#### Available data ####

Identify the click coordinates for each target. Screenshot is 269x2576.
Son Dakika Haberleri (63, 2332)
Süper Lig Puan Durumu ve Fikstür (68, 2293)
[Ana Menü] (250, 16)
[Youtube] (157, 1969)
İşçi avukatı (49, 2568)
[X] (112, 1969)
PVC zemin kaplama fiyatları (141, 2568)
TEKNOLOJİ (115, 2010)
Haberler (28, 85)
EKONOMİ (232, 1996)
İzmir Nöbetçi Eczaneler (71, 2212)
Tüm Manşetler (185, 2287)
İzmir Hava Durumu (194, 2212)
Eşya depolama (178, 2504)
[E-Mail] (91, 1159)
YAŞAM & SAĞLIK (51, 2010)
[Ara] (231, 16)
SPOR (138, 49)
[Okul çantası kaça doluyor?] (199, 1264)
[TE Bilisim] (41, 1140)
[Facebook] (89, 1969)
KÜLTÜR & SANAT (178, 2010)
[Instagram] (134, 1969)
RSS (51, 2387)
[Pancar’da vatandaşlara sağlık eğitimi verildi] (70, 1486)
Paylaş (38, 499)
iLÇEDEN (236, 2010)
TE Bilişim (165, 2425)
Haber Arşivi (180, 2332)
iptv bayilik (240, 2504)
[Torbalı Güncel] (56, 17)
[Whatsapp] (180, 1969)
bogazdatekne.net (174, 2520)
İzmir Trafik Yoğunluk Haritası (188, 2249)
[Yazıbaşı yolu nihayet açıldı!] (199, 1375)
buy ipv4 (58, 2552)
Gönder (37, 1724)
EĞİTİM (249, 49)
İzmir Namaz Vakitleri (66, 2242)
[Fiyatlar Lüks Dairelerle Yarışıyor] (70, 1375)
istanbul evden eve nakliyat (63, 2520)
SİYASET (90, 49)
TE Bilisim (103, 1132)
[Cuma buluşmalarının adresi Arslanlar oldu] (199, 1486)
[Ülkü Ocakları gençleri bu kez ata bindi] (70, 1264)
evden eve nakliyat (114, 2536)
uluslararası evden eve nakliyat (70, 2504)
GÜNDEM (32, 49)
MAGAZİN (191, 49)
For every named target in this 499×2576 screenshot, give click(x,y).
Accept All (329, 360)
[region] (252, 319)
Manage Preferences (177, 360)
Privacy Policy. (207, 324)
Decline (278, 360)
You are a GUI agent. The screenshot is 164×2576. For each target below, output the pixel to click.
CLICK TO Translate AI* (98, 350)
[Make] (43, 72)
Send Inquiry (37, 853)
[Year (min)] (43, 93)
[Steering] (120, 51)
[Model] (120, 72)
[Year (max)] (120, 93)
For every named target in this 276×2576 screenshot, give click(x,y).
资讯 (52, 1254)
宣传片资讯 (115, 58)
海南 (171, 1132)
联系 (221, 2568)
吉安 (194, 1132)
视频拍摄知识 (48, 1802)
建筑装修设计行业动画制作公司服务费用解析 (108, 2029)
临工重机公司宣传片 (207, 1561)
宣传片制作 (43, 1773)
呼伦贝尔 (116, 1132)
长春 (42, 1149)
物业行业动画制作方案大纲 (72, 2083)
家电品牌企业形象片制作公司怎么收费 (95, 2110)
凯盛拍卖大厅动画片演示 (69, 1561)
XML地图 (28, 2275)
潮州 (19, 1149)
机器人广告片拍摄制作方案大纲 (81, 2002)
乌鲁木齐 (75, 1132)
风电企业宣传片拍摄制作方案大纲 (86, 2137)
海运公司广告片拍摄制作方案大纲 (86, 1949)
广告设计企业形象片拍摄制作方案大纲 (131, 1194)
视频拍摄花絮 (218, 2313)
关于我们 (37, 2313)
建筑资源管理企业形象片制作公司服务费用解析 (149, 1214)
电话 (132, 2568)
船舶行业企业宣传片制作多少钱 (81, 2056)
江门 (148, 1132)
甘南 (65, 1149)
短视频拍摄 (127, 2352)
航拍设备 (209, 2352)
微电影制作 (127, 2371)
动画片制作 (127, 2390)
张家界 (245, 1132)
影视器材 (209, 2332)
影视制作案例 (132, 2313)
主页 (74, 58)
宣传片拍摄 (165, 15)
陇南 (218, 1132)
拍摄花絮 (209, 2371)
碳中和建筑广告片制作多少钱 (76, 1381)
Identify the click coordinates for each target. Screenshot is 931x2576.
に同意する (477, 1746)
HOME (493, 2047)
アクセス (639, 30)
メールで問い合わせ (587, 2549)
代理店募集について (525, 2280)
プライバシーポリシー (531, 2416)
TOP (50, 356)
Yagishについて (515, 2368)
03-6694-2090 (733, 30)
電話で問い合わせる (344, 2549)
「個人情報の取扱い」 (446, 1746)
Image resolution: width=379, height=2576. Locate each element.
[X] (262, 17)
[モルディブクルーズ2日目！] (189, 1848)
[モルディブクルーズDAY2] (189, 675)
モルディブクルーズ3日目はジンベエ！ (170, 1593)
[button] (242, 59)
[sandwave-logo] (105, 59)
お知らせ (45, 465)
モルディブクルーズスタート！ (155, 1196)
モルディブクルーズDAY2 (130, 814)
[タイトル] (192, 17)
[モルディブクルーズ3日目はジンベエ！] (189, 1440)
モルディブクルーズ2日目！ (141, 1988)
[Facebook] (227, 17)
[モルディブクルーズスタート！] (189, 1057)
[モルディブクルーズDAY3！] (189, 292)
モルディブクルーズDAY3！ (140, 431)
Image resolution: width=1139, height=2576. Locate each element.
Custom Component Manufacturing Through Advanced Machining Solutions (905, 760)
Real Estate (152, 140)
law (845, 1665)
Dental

####

What is needed:
Nothing should appear in the answer except the lines above from the line with "[Cuma buluşmalarının adresi" through the line with "长春 (42, 1149)", both included, written out exactly.

Result below:
[Cuma buluşmalarının adresi Arslanlar oldu] (199, 1486)
[Ülkü Ocakları gençleri bu kez ata bindi] (70, 1264)
evden eve nakliyat (114, 2536)
uluslararası evden eve nakliyat (70, 2504)
GÜNDEM (32, 49)
MAGAZİN (191, 49)
For every named target in this 499×2576 screenshot, give click(x,y).
Accept All (329, 360)
[region] (252, 319)
Manage Preferences (177, 360)
Privacy Policy. (207, 324)
Decline (278, 360)
You are a GUI agent. The screenshot is 164×2576. For each target below, output the pixel to click.
CLICK TO Translate AI* (98, 350)
[Make] (43, 72)
Send Inquiry (37, 853)
[Year (min)] (43, 93)
[Steering] (120, 51)
[Model] (120, 72)
[Year (max)] (120, 93)
For every named target in this 276×2576 screenshot, give click(x,y).
资讯 (52, 1254)
宣传片资讯 (115, 58)
海南 (171, 1132)
联系 (221, 2568)
吉安 (194, 1132)
视频拍摄知识 (48, 1802)
建筑装修设计行业动画制作公司服务费用解析 (108, 2029)
临工重机公司宣传片 (207, 1561)
宣传片制作 (43, 1773)
呼伦贝尔 (116, 1132)
长春 (42, 1149)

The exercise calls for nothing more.